Microsoft SMTP Server

2
CY4PR0501MB3908.namprd05.prod.outlook.com (52.132.100.162)
DM5PR05MB2938.namprd05.prod.outlook.com (10.168.176.138)
‎10‎/‎13‎/‎2017‎ ‎4‎:‎27‎:‎46‎ ‎PM

0 seconds

Microsoft SMTP Server (version=TLS1_2, cipher=TLS_ECDHE_RSA_WITH_AES_256_CBC_SHA384_P256)

3
DM5PR05MB2938.namprd05.prod.outlook.com (10.168.176.138)
BY1PR0501MB1223.namprd05.prod.outlook.com (10.160.104.150)
‎10‎/‎13‎/‎2017‎ ‎4‎:‎27‎:‎47‎ ‎PM

1 second

Microsoft SMTP Server (version=TLS1_2, cipher=TLS_ECDHE_RSA_WITH_AES_256_CBC_SHA384_P256)

4
BY1PR0501MB1223.namprd05.prod.outlook.com (10.160.104.150)
BN3PR0501MB1220.namprd05.prod.outlook.com (10.160.113.28)
‎10‎/‎13‎/‎2017‎ ‎4‎:‎27‎:‎47‎ ‎PM

0 seconds

Microsoft SMTP Server (version=TLS1_2, cipher=TLS_ECDHE_RSA_WITH_AES_256_CBC_SHA384_P256)

 

In this instance the situation was exactly as the customer described.  The first hop was an Office 365 server and the last hop was an Office 365 server.  The rule had fired on a message that did not originate through an external mail system.

 

The next header entry reviewed were the recipients.  The from header shows externaluser@externaldomain.com and the recipient is internalUser@office365domain.com.  This validated that the sender was external matching the transport rule apply to for messages originating from senders external to the organization.

 

So far the conditions for the rule to fire seem to be accurate –> the sender is validated as external, the message did not come from a third party gateway IP address, therefore action should be taken.  We still don’t know why though – why did a message that is seemingly completely external originate from an Office 365 server?

 

As we move through the header investigation we see additional entries that leads us to a conclusion that not everything is as it appears.  There were custom X headers that were added by the third party gateway.  If the message had originated directly on Office 365 why would there be custome headers stamped by the third party gateway?  This would seemingly indicate that the message passed through this third party gateway where actions were performed.  For example X-ThirdParty-Virus-Version and X-ThirdParty-Spam-Details were present in the header. 

 

Continuing to move through the header we note the presence of X-MS-Exchange-Parent-Message-ID.  This message id has the following value < numberString@google.com >. This reinforces that the message was generated externally – it has an encapsulated original message ID from a remote mail system.

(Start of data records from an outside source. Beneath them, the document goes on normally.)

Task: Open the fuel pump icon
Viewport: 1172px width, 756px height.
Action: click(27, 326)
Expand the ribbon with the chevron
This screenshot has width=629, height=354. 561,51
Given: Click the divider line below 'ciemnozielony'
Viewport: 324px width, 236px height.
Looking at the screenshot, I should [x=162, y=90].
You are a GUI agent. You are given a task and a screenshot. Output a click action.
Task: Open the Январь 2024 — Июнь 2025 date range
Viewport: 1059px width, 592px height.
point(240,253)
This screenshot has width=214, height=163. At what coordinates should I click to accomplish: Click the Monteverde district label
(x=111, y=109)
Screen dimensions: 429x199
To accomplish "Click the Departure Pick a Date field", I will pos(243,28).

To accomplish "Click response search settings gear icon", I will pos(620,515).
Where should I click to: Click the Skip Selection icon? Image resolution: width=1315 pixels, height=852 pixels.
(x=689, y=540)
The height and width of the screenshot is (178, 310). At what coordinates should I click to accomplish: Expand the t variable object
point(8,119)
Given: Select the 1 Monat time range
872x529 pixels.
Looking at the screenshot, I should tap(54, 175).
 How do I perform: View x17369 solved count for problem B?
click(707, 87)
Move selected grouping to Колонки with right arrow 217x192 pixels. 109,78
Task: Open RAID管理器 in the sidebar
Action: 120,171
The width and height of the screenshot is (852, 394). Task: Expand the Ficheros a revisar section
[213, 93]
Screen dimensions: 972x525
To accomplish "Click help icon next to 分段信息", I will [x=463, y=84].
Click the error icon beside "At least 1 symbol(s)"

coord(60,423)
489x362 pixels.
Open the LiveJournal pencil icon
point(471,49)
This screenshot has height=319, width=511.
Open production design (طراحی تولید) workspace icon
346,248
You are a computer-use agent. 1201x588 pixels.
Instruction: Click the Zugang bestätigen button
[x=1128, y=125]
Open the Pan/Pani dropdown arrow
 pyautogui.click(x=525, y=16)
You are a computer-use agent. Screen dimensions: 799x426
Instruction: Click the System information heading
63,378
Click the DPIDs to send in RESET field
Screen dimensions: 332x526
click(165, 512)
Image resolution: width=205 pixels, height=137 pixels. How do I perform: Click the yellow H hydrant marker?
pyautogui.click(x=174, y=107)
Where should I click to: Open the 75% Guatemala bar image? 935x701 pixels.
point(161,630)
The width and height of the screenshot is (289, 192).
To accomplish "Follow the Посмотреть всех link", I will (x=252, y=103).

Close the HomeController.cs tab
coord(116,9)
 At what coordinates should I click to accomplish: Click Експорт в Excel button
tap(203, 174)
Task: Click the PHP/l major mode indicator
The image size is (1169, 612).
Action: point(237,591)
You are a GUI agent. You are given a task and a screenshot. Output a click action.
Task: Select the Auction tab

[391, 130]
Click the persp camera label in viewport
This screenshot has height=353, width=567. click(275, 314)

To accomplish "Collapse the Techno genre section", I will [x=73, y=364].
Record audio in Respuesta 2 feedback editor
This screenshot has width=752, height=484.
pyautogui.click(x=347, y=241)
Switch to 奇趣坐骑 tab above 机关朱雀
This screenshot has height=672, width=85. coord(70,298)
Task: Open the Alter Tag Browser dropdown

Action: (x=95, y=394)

The message ID of this message is < fa80351799674b019521923f47ee0125@CY4PR0501MB3908.namprd05.prod.outlook.com >.  The message ID being an Office 365 message ID continues to reinforce that this message was generated within Office 365. 

 

Then we come to the following message headers that really crack this case wide open. 

 

X-MS-Exchange-Generated-Message-Source: Mailbox Rules Agent

X-MS-Exchange-Inbox-Rules-Loop: recipient@office365domain.com

 

In this instance this message was actually generated within Office 365 and the message was actually from an external sender.  The reason it was generated is that the recipient listed in X-MS-Exchange-Inbox-Rules-Loop had an Outlook inbox redirect rule established.  The redirect rule creates a new message within Office 365, retains the original message headers including the from address, but changes the to recipient to the specified recipient.  We were able to track the forwarding rule down using this post - https://blogs.technet.microsoft.com/timmcmic/2015/04/19/office-365-determine-accounts-that-have-forwarding-enabled/.  When using this post and the recipient specified in the header the inbox rule containing the TO recipient was located and validated.  This confirms the message was redirected.

 

In this instance the rule did exactly what it was supposed to.  The sender was external, the recipient was internal, and the message did not originate from one of the IP addresses provided by the third party gateway.